Laser trabeculoplasty (LTP) involves application of laser energy to the trabecular meshwork in discrete spots, usually covering 180°–360° per treatment. The goal of LTP is to increase outflow facility and thus reduce IOP. Different laser wavelengths and delivery systems can be used, including argon laser, diode laser, and Q-switched Nd:YAG laser.
The Glaucoma Laser Trial (GLT) was a multicenter randomized clinical trial that assessed the efficacy and safety of argon laser trabeculoplasty (ALT) as an alternative to topical medical therapy in patients with newly diagnosed, previously untreated POAG. The study was flawed in that one eye was assigned to ALT and the fellow eye was assigned to timolol treatment, which can have an effect on the contralateral ALT eye and confound the study results. Within the first 2 years of follow-up, ALT as initial therapy appeared to be as effective as medication. However, more than half of the eyes treated initially with laser required the addition of one or more medications to control IOP over the course of the study.
Several mechanisms of action were initially proposed for the increased outflow facility that occurs following successful LTP. In ALT specifically, thermal damage to the treated trabecular meshwork causes shrinkage of collagen fibers and therefore stretching and widening of adjacent areas to allow for more outflow. In all forms of LTP, most investigators believe that chemical mediators, specifically interleukin-1β and tumor necrosis factor-α, are released from treated trabecular meshwork cells, increasing outflow facility through induction of specific matrix metalloproteinases. The energy of the frequency-doubled Q-switched Nd:YAG laser used in selective laser trabeculoplasty (SLT) is selectively absorbed by pigmented trabecular cells, sparing adjacent cells and tissue from thermal damage. The number of monocytes and macrophages in the trabecular meshwork increases substantially after SLT, and this increase may play a role in lowering IOP.
Kramer TR, Noecker RJ. Comparison of the morphologic changes after selective laser trabeculoplasty and argon laser trabeculoplasty in human eye bank eyes. Ophthalmology. 2001;108(4):773–779.
Many clinicians use medical therapy before advancing to LTP, but LTP is a reasonable initial step in the management of glaucoma and ocular hypertension (discussed in Chapter 4). In addition, patients who cannot tolerate or adhere to initial medical therapy may be candidates for LTP.
Multiple prospective studies have demonstrated that ALT and SLT achieve similar pressure lowering. The IOP-lowering effect of LTP is similar to that of prostaglandin analogues, with LTP expected to lower IOP by 20%–25%. LTP effectively reduces IOP in POAG, pigmentary glaucoma, pseudoexfoliation syndrome, and corticosteroid-induced glaucoma. Aphakic and pseudophakic eyes may respond to LTP less favorably than phakic eyes. IOP control is unlikely to be diminished by subsequent cataract extraction. LTP is not effective for treating certain types of secondary glaucoma, such as uveitic glaucoma.

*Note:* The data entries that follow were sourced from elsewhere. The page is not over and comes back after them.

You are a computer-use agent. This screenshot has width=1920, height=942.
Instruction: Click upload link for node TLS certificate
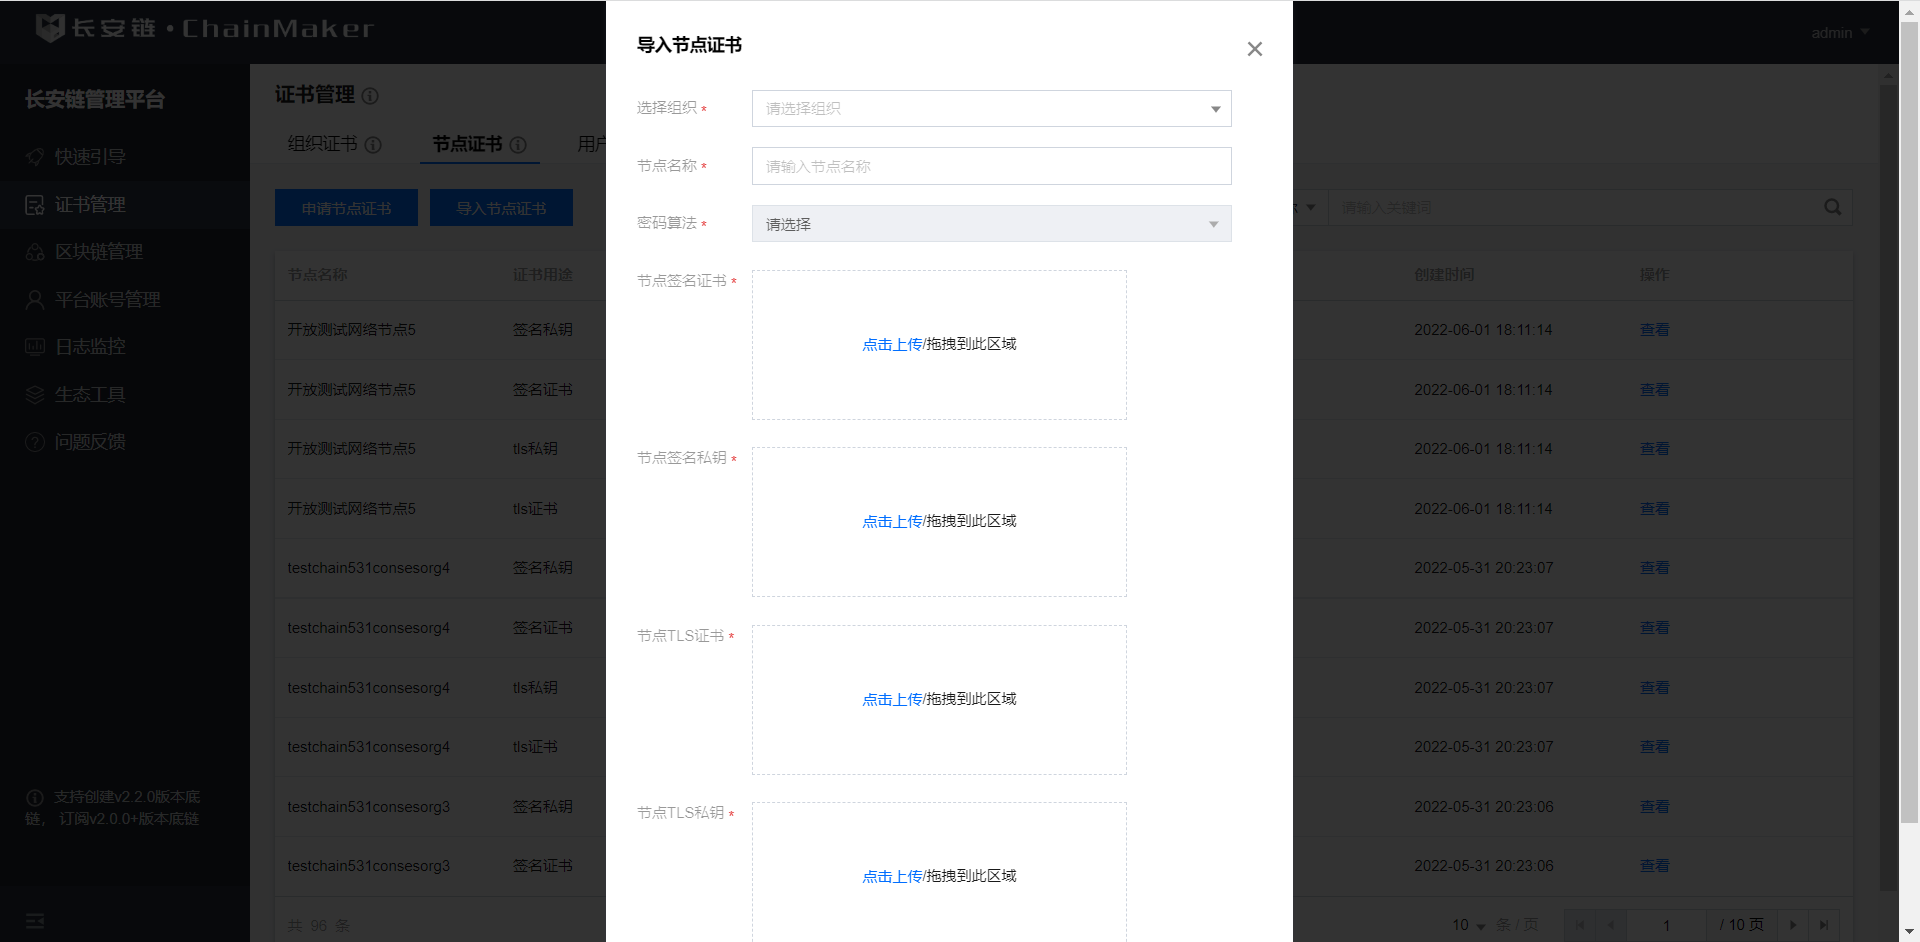pos(891,700)

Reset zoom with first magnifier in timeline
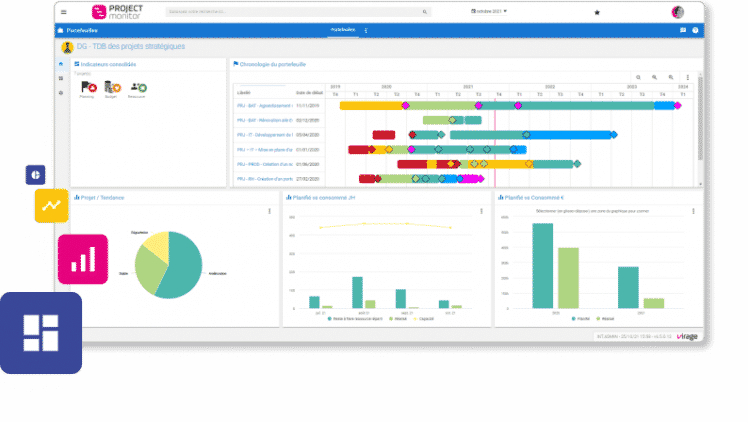pos(638,77)
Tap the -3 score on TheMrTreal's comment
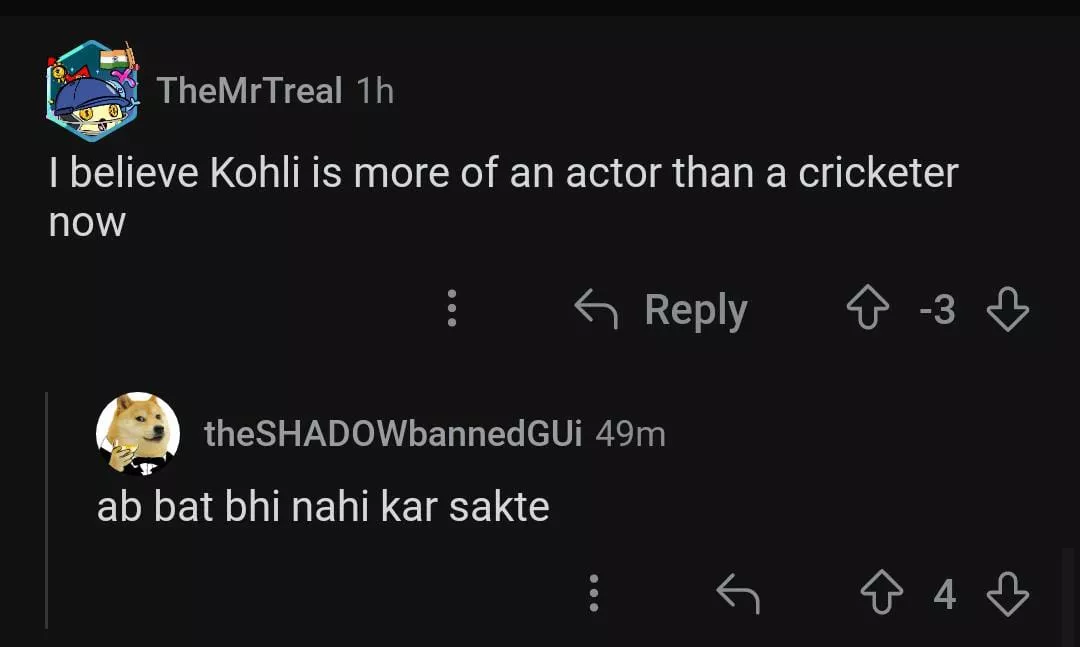Viewport: 1080px width, 647px height. point(937,310)
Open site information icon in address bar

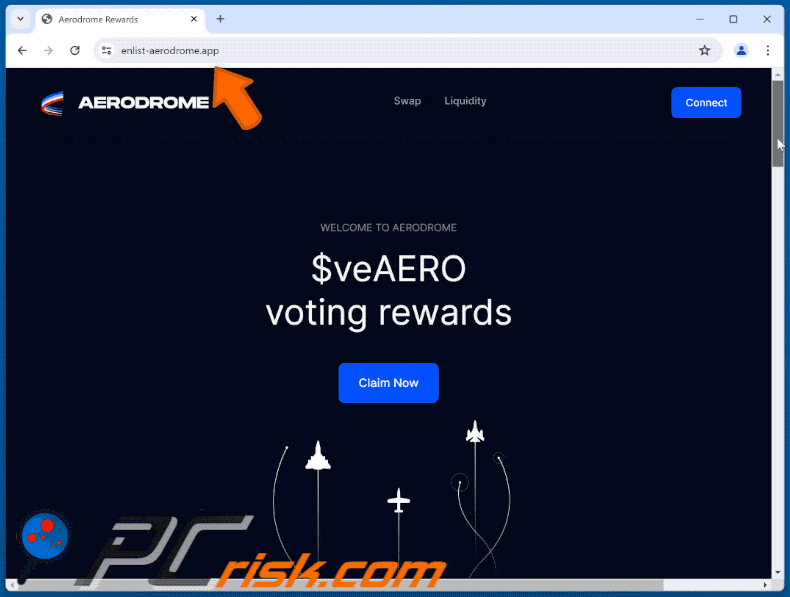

LTP is not advised in patients with inflammatory glaucoma, iridocorneal endothelial syndrome, neovascular glaucoma, synechial angle closure, or developmental glaucoma. LTP can be tried in angle recession, but the underlying tissue alterations may cause the procedure to be ineffective. Another relative contraindication for LTP is the lack of effect in the fellow eye. If an eye has advanced damage and high IOP, LTP is unlikely to achieve the target pressure (see Chapter 7 for discussion of target pressure).
As with all ocular surgery, the preoperative evaluation recommended for LTP includes a detailed medical and ocular history and a comprehensive eye examination. Particular attention must be paid to visual field examination, gonioscopy, and optic nerve evaluation; the trabecular meshwork must be visible on gonioscopy. The degree of pigmentation in the angle determines the power setting: the more pigmented the trabecular meshwork, the less energy required.
In ALT, a 50-µm laser beam of 0.1-second duration is focused through a goniolens at the junction of the anterior nonpigmented and the posterior pigmented edge of the trabecular meshwork (Fig 8-1). Application to the posterior trabecular meshwork tends to result in inflammation, pigment dispersion, prolonged IOP elevation, and peripheral anterior synechiae (PAS) formation. The power setting (300–1000 mW) should be titrated to achieve the desired endpoint, which is blanching of the trabecular meshwork or production of a tiny bubble. If a large bubble appears, the power is reduced and titrated to achieve the proper effect. As LTP was originally described, laser energy was applied to the entire circumference (360°) of the trabecular meshwork. But evidence suggests that a satisfactory reduction in IOP is achieved in many eyes and there is a lower risk of short-term pressure elevation when only half of the circumference is treated, with approximately 40–50 applications over 180° of the meshwork.